How did you end up in Perth of all places?

Half planning, half chance. I have known since my teenage years that I want to see more of this world than just my backyard. Since I turned 18, I saved all my money, travelled around Scandinavia first, then around Europe, then I undertook exchange studies in Hungary and Canada and added some travelling to these periods too.

In Finland, I studied an assortment of subjects related to visual arts, culture, communication and history. I loved studying, but after graduating with my Master’s degree I felt that my life stagnated. By 2010, when I was in my late 20’s, I was really unhappy with pretty much everything in Finland: my job, my dull city, my dull and middle-aged life, living far away from my friends due to my partner’s studies, the weather, the long nights of each winter, the whining and pessimistic Finns depressed by the said long winter… Finally I decided it’s time for a complete turnaround in my life.

In 2011, I sold all my belongings, quit my job, took a leap of faith and boarded a plane to Perth, Australia. I craved for a change and adventure. I had never been to Australia. Sunny Perth sounded like as good place as any. In my pocket I had a working holiday visa for a year, but no longer-term security. All I had was bucketful of Finnish sisu: determination, persistence and courage to make it. This major change led me to end my then long-term relationship, because I realized it wasn’t what I was looking for.

What is the essence of Perth and Australia to you?

Australia is all about the great outdoors and sunny, jolly, carefree people. Aussies absolutely love outdoor activities like camping, fishing, surfing, swimming, picnics, barbecues, outdoor sports… Perth has a Mediterranean climate of dry, hot summers and mild, rainy winters; spring and autumn in between are picture perfect outdoor seasons. Perth’s also one of the sunniest cities in the world with 200 days of average annual sunshine, and that keeps people positive and relaxed.

In Australia, life is good for most people. Of course same issues exist here than everywhere else: you can’t fully eradicate poverty, violence, drugs, homelessness, racism… But by and large, Australia is one of the happiest, wealthiest countries on earth, where a comfortable life is quite easily secured, if you are willing to be industrious and work for it. Australia is not called “the lucky country” for nothing.

The nature of Down Under is breathtaking. The sea, beaches, cliffs, bushland, outback, rainforests… not to mention all the cutsie animals such as kangaroos, wallabies, koalas, wombats, dolphins and the little furry fellows I had never heard of before: quokkas, potoroos and alike, which are like a cross breed between a bunny and a kangaroo.

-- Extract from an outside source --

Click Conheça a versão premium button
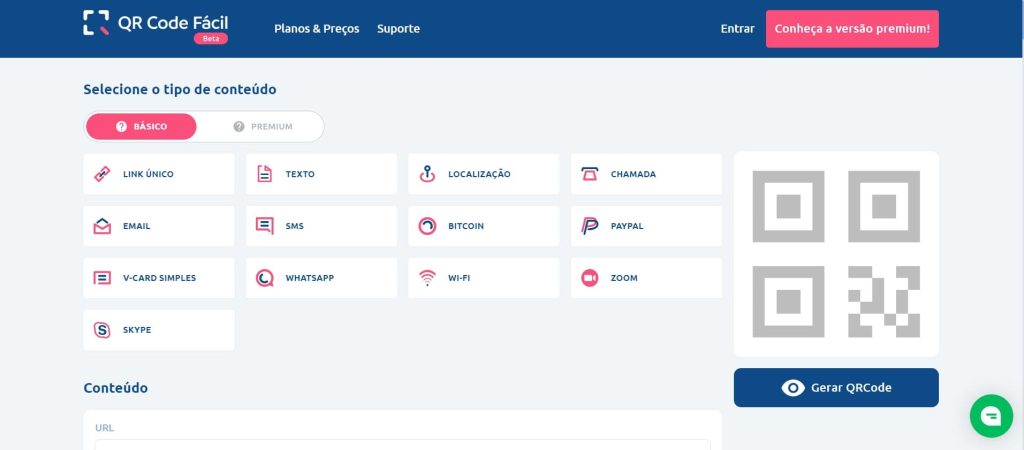The height and width of the screenshot is (450, 1024). point(852,29)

Australia is famous for the beach lifestyle and for the tanned, blonde, fit surfer guys and gals. Aussies in general are very much into sports: either by doing sports or watching sports on telly – or both. Australia is a vibrant melting pot of almost all of the nationalities of the world, and for me it’s a merry mix of European, South East Asian, Indian, Chinese and Pacific cultures, traditions, influences and cuisine, all stirred happily together under the mellow (and at times scorching!) Australian sun.

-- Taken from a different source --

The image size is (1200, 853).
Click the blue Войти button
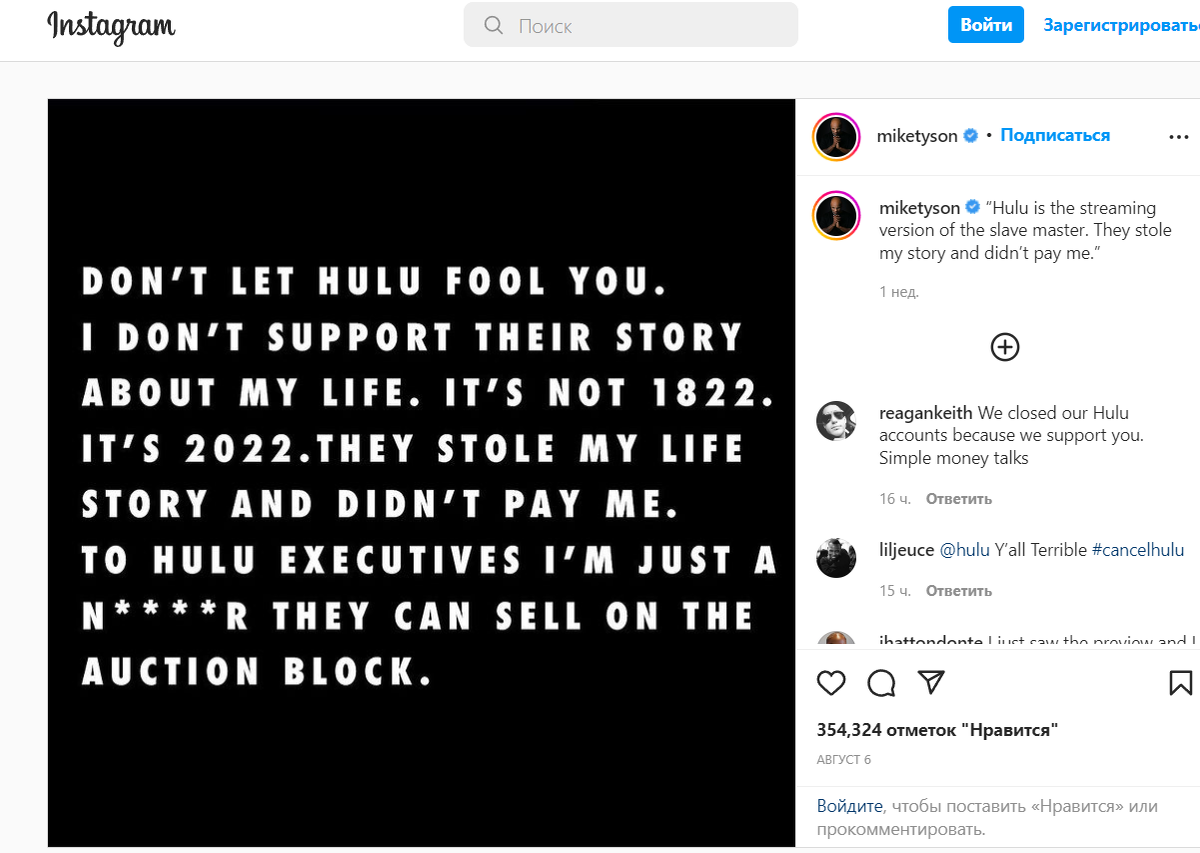[x=986, y=25]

Is it easy to find a job in Australia? What’s your job like?

As a foreigner it’s always harder to convince the potential employer that you are as good as or even better than natives; you don’t have the same contacts or social and professional networks. The authenticity of your qualifications will be unfairly questioned (because they are foreign). Aussies trust recommendations and references: it’s essential to quickly find a reliable referee (recommender) who’s willing to put in a favorable word for you.

There’s a lot of competition in the job market, because Australia is seen as the golden land by many Europeans and Asians: during economic boom times, young adults flock in from every corner of the world. This is of course in addition to Aussie job seekers. In Australia, personal contacts matter a lot. Jobs are often found through social networks, or through relentless searching and phoning. Never email, always call, or if possible, visit in person to drop in your resume and have a chat.

I found a job much more easily than expected, due to the huge mining boom and the ensuing demand for professional workforce back in 2011. Now the boom is over and times are much tougher. I have worked in the same job since I arrived: as a compliance professional on a legal and risk management area. My job is very detail-oriented, which easily makes it tedious and repetitive. It’s not what I had in mind when I arrived, but I consider myself lucky to have found such a steady well-off deal.

How do you see Aussies being different from your countrymen especially in business– also culturally, what stands out in your chosen profession?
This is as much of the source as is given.